Son «habitat naturel»
«Je demeure dans un bungalow de 1100 pieds carrés depuis 31 ans, sur la rue Belmont. On y a élevé nos enfants, on est très bien. On l'a toute refait, y'a rien qui n'a pas été fait: les fenêtres, la salle de jeu… J'y suis maintenant très confortable avec mon épouse.»
Ses ambitions
«Honnêtement, tout ce que je veux, c'est garder ma santé, prendre ma retraite dans deux ans et faire des choses avec ma femme que je n'ai jamais faites. Je crois qu'elle le mérite, car elle a travaillé avec moi dans le commerce…», glisse Frank Therien.
Sa journée de congé typique
Le conseiller avoue travailler beaucoup: en trois décennies, il n'a pris que dix jours de congé, paraît-il! Comme il se plaît à dire, un homme d'affaires a toujours l'impression de bosser, prendre des vacances est un péché! Mais, quand il en a l'occasion maintenant, il sort avec des amis ou se change les idées avec sa famille. Sinon, il se couche tôt ou travaille sur le bottin téléphonique du secteur Aylmer, qu'il concocte avec des collègues depuis trente ans.
Ce qui le fait rire
«Bien des affaires! Je suis un gars qui aime la vie, les bonnes jokes. Je trouve de la joie de vivre avec mes amis et ma famille.»
Pourquoi la politique?: «C'est de famille, dans mon sang. Ce n'est pas pour être égoïste, j'aime défendre les gens et leur rendre service pour des choses simples comme un écoulement des eaux, avoue Frank Therien. Depuis la fusion, y'a tellement de désordre! Avant, les cols bleus d'Aylmer faisaient le travail les yeux fermés, ils connaissaient le coin. Mais là, à Gatineau, les services, ce n'est plus ce que c'était. Les gens appellent au 3-1-1 et ça prend des mois!»
Que feriez-vous pour changer le monde: «J'essaierais d'empêcher toutes les guerres et de ramener nos jeunes d'Afghanistan. 'Make love, not war'!, s'écrit-il en «hippie vétéran»… Je voudrais ramener le monde ensemble, trouver une manière de dire qu'on vit dans le meilleur pays au monde. On se plaint avec le ventre plein!» Parallèlement, Frank Therien est persuadé que les «prospecteurs de quartier» devraient prendre attention: «Les développeurs sont les bienvenus, mais à nos termes, en respectant notre qualité de vie. Car on sait qu'ils ne viennent que pour une raison: faire de l'argent!»
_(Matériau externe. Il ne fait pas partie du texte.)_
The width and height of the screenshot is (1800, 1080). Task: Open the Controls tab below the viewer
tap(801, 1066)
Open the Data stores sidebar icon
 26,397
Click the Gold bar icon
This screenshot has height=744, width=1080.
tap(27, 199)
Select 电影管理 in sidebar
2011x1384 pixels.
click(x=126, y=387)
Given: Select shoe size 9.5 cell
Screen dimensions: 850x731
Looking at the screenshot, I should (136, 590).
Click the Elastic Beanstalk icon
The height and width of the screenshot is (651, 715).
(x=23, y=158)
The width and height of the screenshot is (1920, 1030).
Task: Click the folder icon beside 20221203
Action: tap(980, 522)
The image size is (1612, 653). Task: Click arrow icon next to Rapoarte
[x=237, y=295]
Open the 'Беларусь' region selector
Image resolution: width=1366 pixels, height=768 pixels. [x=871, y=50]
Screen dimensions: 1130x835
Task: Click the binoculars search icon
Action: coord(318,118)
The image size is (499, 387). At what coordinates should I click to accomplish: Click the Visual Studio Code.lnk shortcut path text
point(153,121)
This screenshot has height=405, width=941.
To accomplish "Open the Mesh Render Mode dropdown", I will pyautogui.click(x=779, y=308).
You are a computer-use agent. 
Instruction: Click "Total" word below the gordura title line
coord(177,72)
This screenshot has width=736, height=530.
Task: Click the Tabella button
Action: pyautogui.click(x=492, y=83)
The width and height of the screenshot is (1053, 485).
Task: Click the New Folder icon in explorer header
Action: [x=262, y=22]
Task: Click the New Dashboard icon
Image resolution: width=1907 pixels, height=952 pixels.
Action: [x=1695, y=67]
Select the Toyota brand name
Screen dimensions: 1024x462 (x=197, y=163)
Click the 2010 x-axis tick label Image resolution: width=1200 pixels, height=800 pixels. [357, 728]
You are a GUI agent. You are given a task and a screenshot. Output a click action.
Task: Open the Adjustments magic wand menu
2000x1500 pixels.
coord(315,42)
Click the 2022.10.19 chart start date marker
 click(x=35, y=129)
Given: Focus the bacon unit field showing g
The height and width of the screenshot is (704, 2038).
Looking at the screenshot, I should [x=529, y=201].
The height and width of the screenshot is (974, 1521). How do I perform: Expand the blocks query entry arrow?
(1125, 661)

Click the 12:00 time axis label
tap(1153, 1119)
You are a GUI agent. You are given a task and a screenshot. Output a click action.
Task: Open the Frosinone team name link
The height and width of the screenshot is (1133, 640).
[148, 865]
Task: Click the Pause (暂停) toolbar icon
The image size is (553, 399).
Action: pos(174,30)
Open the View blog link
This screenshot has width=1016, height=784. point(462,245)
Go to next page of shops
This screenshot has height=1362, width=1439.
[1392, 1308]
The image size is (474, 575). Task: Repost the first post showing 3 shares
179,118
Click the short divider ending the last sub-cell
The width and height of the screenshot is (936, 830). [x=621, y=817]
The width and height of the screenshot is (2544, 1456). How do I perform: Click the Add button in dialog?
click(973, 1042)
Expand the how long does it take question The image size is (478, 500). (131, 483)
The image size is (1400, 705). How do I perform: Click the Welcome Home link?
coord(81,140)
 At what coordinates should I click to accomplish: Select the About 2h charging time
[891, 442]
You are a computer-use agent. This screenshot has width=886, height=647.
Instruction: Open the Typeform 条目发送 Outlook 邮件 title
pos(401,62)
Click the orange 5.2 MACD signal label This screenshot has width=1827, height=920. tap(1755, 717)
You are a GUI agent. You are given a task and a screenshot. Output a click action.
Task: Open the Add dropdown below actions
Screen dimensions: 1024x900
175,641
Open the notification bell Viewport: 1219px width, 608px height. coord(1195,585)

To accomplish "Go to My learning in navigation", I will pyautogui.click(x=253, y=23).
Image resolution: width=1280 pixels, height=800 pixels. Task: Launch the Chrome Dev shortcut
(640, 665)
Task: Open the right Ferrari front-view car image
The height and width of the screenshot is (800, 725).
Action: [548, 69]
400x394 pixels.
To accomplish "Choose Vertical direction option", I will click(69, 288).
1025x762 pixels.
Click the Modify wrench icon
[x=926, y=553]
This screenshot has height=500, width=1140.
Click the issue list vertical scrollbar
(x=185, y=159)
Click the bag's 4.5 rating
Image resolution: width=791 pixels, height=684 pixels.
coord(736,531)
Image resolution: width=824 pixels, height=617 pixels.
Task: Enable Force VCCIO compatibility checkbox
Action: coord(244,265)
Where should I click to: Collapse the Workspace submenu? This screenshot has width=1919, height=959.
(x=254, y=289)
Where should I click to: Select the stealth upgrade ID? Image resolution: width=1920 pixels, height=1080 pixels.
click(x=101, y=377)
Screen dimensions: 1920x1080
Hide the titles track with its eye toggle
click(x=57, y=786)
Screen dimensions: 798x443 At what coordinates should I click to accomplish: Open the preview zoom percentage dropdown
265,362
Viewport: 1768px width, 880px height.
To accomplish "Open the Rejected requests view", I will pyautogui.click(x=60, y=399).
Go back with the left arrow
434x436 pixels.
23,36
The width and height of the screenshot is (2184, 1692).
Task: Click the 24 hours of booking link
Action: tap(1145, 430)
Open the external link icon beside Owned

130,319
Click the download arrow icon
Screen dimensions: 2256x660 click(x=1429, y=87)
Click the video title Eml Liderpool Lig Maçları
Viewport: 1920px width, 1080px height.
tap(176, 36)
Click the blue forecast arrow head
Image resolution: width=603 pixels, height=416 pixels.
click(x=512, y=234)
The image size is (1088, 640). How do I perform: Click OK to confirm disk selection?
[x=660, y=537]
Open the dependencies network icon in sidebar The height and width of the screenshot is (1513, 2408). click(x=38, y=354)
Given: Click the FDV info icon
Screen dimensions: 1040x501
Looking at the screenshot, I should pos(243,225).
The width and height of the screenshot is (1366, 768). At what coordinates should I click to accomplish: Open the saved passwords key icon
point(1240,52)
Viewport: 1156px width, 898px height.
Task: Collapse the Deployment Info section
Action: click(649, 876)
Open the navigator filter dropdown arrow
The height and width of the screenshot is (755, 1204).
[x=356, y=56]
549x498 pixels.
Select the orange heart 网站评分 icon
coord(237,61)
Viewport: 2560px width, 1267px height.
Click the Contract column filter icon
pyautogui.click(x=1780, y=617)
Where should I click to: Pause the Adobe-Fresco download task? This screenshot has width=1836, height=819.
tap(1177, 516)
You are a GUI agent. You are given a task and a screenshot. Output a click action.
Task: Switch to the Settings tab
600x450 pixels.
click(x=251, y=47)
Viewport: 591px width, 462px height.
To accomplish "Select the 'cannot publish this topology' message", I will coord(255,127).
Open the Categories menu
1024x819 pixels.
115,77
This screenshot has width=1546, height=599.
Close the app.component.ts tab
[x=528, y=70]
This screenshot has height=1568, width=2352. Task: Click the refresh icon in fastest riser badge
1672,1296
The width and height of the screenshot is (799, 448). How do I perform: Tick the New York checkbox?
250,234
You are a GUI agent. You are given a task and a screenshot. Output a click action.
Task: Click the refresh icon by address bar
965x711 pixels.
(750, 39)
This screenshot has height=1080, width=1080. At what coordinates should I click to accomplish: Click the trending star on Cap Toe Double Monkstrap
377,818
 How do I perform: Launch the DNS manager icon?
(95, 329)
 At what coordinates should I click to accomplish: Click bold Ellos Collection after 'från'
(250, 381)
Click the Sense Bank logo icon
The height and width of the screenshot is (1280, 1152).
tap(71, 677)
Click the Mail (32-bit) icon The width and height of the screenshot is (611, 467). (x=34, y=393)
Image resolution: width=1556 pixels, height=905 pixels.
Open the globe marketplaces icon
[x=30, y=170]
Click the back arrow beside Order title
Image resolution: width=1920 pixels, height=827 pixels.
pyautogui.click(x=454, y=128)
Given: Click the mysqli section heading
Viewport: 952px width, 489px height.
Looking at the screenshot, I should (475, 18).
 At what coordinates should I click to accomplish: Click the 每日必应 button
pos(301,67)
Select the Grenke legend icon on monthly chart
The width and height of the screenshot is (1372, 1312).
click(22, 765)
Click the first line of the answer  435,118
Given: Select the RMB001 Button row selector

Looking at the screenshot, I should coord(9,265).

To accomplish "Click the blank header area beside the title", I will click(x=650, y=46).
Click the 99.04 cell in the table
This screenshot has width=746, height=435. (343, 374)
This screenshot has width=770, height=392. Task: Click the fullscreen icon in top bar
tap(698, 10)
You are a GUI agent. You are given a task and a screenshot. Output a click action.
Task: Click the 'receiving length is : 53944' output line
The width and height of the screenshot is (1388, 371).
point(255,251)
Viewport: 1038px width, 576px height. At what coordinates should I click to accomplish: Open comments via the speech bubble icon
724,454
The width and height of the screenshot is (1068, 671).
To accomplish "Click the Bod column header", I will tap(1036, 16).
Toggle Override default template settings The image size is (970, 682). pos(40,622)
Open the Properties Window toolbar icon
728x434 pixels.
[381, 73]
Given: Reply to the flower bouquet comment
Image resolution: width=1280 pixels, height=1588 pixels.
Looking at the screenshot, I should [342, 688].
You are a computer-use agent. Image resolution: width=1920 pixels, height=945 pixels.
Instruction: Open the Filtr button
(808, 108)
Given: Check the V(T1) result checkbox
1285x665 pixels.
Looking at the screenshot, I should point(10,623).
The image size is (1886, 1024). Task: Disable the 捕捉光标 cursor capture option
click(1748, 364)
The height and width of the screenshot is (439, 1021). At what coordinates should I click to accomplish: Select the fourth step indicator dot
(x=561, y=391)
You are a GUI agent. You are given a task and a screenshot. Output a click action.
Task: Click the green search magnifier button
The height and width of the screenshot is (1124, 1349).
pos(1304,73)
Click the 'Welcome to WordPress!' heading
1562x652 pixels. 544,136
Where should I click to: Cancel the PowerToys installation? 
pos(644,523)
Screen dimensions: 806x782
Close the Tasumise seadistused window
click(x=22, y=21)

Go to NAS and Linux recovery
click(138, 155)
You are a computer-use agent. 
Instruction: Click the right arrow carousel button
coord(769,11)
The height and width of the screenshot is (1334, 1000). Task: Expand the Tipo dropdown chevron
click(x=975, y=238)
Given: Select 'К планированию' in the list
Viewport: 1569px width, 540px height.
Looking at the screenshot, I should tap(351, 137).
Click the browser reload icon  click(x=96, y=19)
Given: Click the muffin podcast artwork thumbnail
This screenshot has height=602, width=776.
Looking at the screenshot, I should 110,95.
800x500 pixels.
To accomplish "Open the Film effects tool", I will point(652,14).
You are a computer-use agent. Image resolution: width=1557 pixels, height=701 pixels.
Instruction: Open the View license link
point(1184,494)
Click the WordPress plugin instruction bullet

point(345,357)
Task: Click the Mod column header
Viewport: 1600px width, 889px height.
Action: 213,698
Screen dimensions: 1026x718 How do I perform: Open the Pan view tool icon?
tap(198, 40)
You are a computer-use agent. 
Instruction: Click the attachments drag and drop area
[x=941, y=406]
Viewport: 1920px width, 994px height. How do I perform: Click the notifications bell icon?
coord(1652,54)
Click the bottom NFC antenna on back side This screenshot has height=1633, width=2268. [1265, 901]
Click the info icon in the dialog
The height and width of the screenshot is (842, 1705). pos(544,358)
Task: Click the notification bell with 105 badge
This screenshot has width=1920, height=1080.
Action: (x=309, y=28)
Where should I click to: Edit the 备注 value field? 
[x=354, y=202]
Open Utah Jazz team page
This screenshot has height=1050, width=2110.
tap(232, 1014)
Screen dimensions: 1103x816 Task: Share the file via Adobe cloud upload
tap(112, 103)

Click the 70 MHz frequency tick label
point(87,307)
Votre passe-temps, votre passion?: «Retrouver des amis que j'ai connus et faire le party avec eux! Je n'ai jamais eu de passe-temps. Le travail est le seul que j'ai connu… Mais j'aimerais changer cette attitude-là.»
Votre idole ou modèle?: «Dans le temps, Kennedy. Il a fait beaucoup pour les Noirs et les gens défavorisés. Il sympathisait avec les pauvres.»
Votre philosophie de vie?: «Vivre et laisser vivre! Et j'essaie de donner des conseils, car on peut apprendre à tous les jours, et pour éviter que les jeunes aient des problèmes!»